Copy out every line of the listing below verbatim, leaving out the pictures.

• [Working data]
(begin)

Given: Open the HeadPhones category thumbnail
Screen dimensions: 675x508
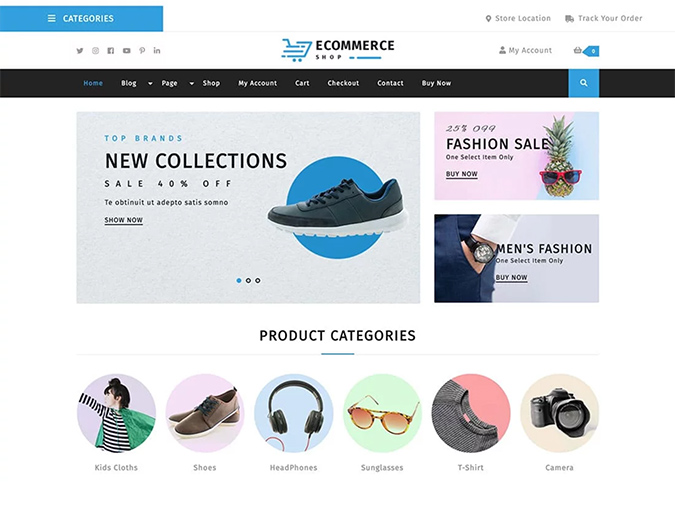Looking at the screenshot, I should pyautogui.click(x=294, y=413).
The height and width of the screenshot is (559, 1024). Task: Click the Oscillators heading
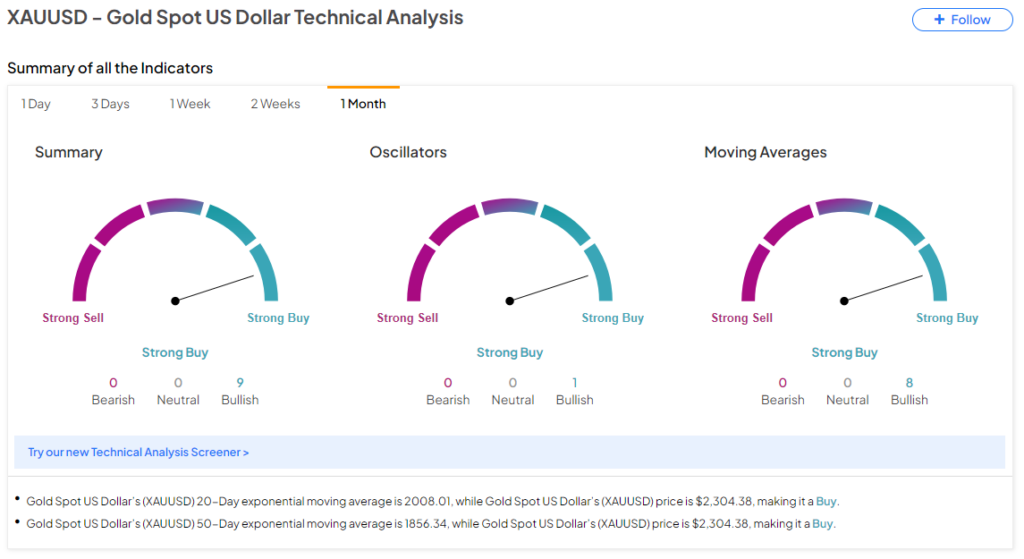point(408,153)
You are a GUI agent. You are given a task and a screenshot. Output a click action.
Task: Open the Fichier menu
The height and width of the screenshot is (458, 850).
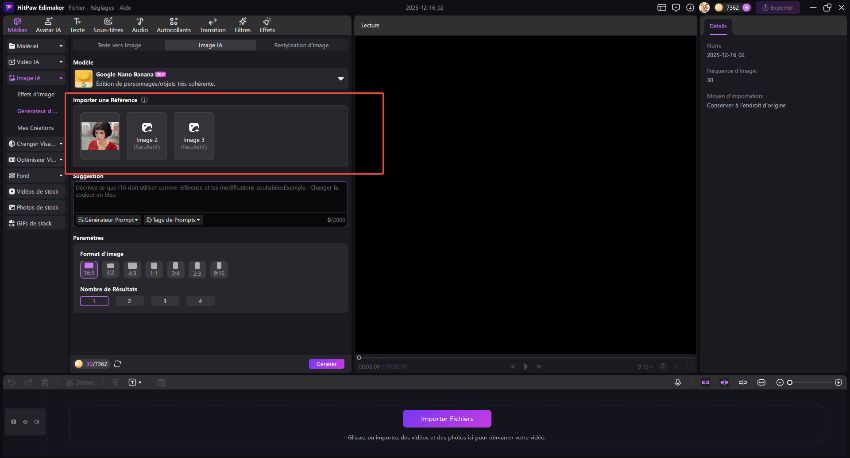(x=77, y=7)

(end)

• [The reply]
Given: Open the HeadPhones category thumbnail
Screen dimensions: 675x508
Looking at the screenshot, I should pyautogui.click(x=294, y=413).
The height and width of the screenshot is (559, 1024). Task: Click the Oscillators heading
point(408,153)
You are a GUI agent. You are given a task and a screenshot. Output a click action.
Task: Open the Fichier menu
The height and width of the screenshot is (458, 850).
(x=77, y=7)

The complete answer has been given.